§ DATA FOR THE TASK:
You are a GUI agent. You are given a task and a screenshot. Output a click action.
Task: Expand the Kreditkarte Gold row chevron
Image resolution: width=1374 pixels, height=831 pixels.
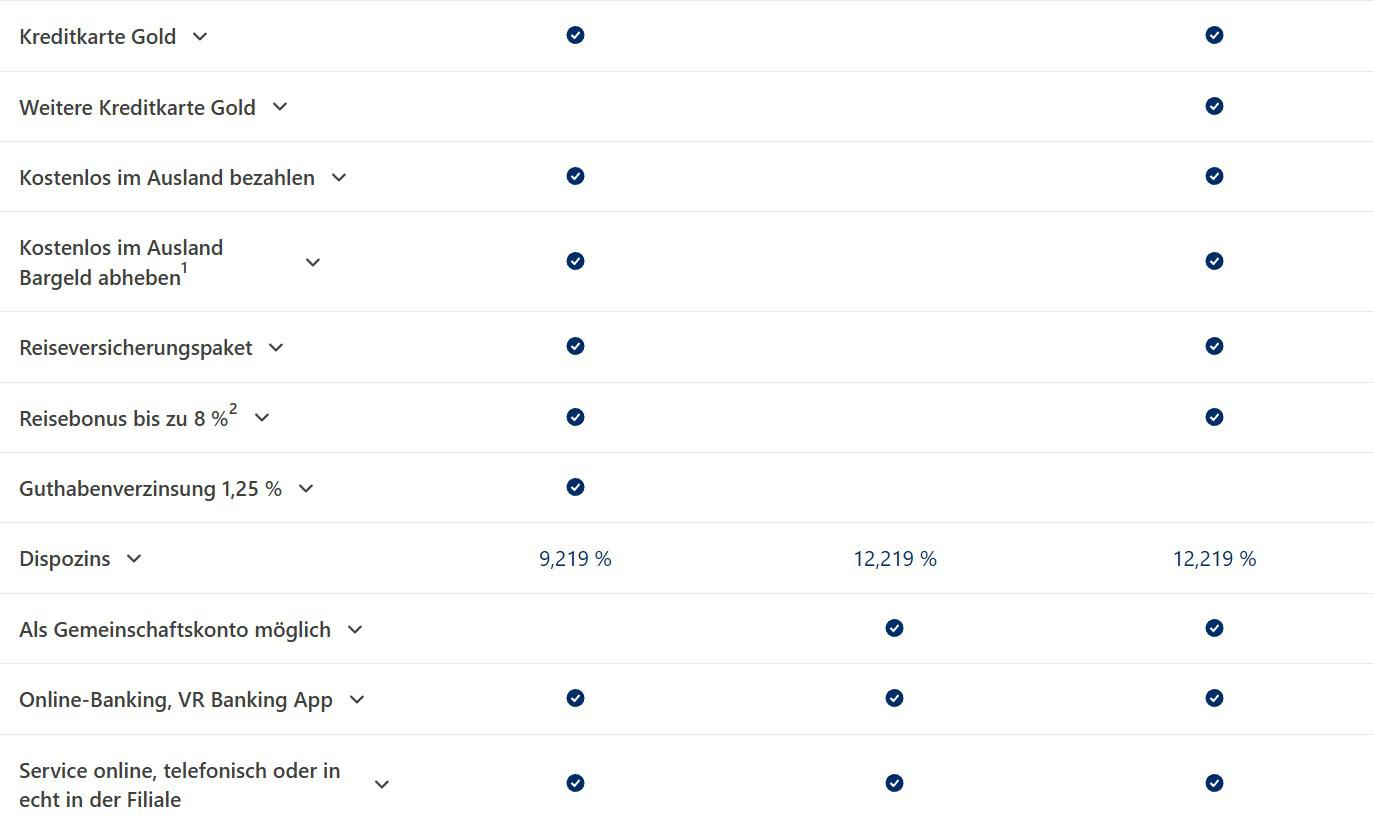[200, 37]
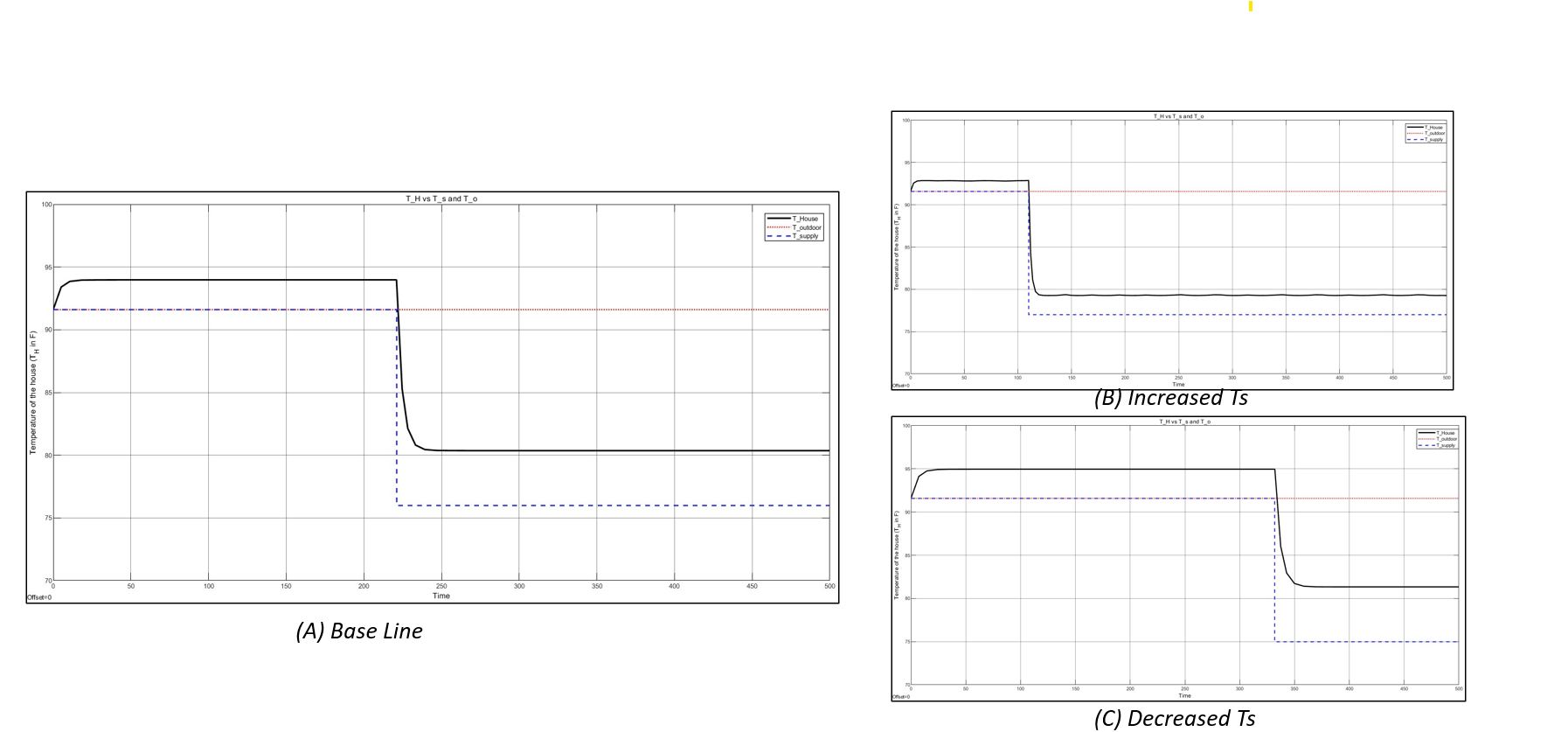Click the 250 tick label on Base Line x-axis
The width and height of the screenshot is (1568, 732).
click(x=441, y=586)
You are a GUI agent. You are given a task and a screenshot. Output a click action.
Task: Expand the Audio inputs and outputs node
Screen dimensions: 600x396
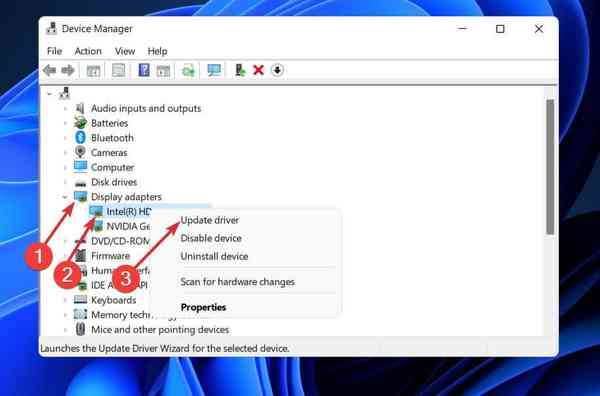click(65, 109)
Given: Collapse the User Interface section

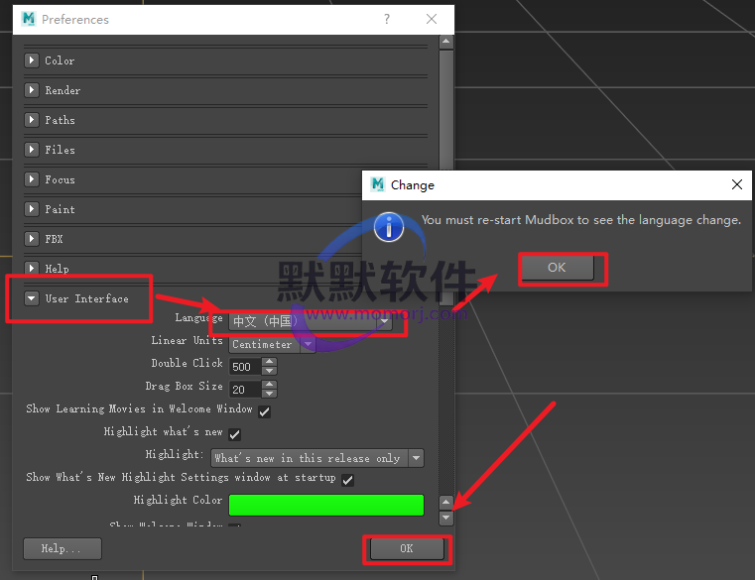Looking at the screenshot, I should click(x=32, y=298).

---

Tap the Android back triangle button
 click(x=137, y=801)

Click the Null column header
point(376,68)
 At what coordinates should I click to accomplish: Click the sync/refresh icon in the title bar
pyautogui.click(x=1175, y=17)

...

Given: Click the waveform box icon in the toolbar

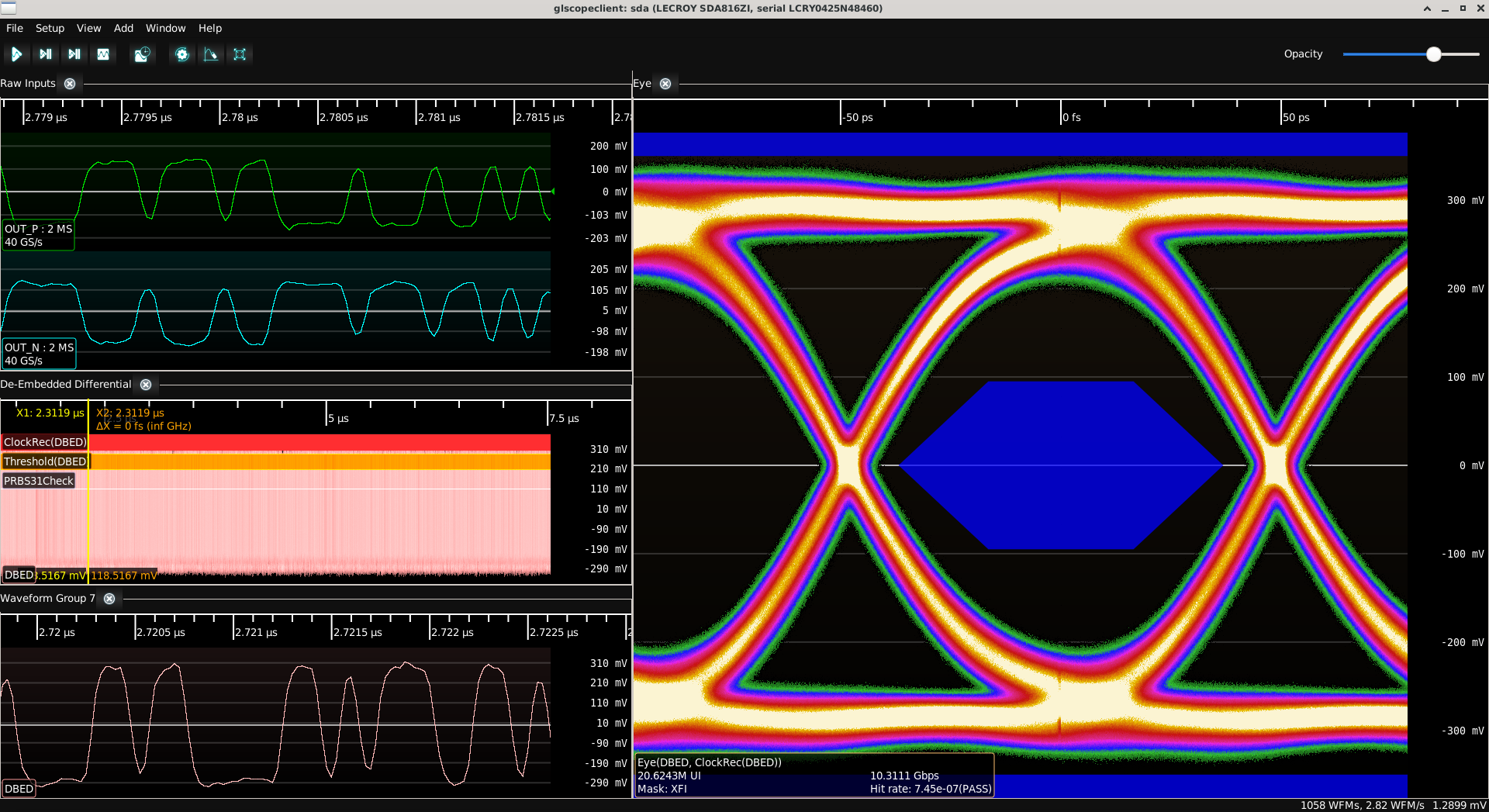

§ WHAT IS NEEDED: Return all lines of the material that have "Expand" in them.

§ WRITTEN RESPONSE:
Task: Expand the Kreditkarte Gold row chevron
Task: Expand the Audio inputs and outputs node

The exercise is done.